= Glutamyl endopeptidase I =

Glutamyl endopeptidase I is a family of extracellular bacterial serine proteases. The proteases within this family have been identified in species of Staphylococcus, Bacillus, and Streptomyces, among others. The two former are more closely related, while the Streptomyces-type is treated as a separate family, glutamyl endopeptidase II.

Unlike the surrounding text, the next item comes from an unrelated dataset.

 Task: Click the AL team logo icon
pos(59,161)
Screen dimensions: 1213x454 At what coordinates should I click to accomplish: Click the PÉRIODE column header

== Identified proteases ==
Staphylococcus
- S. aureus glutamyl endopeptidase GluV8
 The first discovered enzyme of this family, and the most well characterized, was isolated from the Staphylococcus aureus strain V8, and hence better known as "V8 protease". Other common references to this protease are staphylococcal serine protease, and SspA from its corresponding gene.
- S. epidermidis glutamyl endopeptidase GluSE
 Also called S. epidermidis serine protease (Esp).
- S. warneri glutamyl endopeptidase GluSW
 Also referred to as PROM.
Bacillus
- B. licheniformis glutamyl endopeptidase GluBL
- B. subtilis glutamyl endopeptidase GluBS
Enterococcus
- E. faecalis glutamyl endopeptidase SprE

== Function ==
Glutamyl endopeptidase is in at least some species part of a zymogen activation cascade, with its activity being dependent on proteolytic activation of a pre-form of the protease. GluV8 of S. aureus, for example, is dependent of activation by the metalloprotease aureolysin, and is itself needed for activation of staphopain B. GluSE, GluSW and SprE have been observed to be activated by a metalloprotease in a similar fashion.

Proteases of this group hydrolyzes peptide bonds after the negatively charged glutamic acid or aspartic acid, with a higher preference to the former. The pH optimum has been found to lie slightly above neutral pH (7-8) for GluV8 and GluBL.

It has been shown that in spite of their similarities, the proteases from different species may differ in their efficiency in cleaving biological targets. The GluV8 is suggested in several mechanisms of S. aureus immune evasion, and GluV8 and GluSE have shown impact on the regulation of biofilms.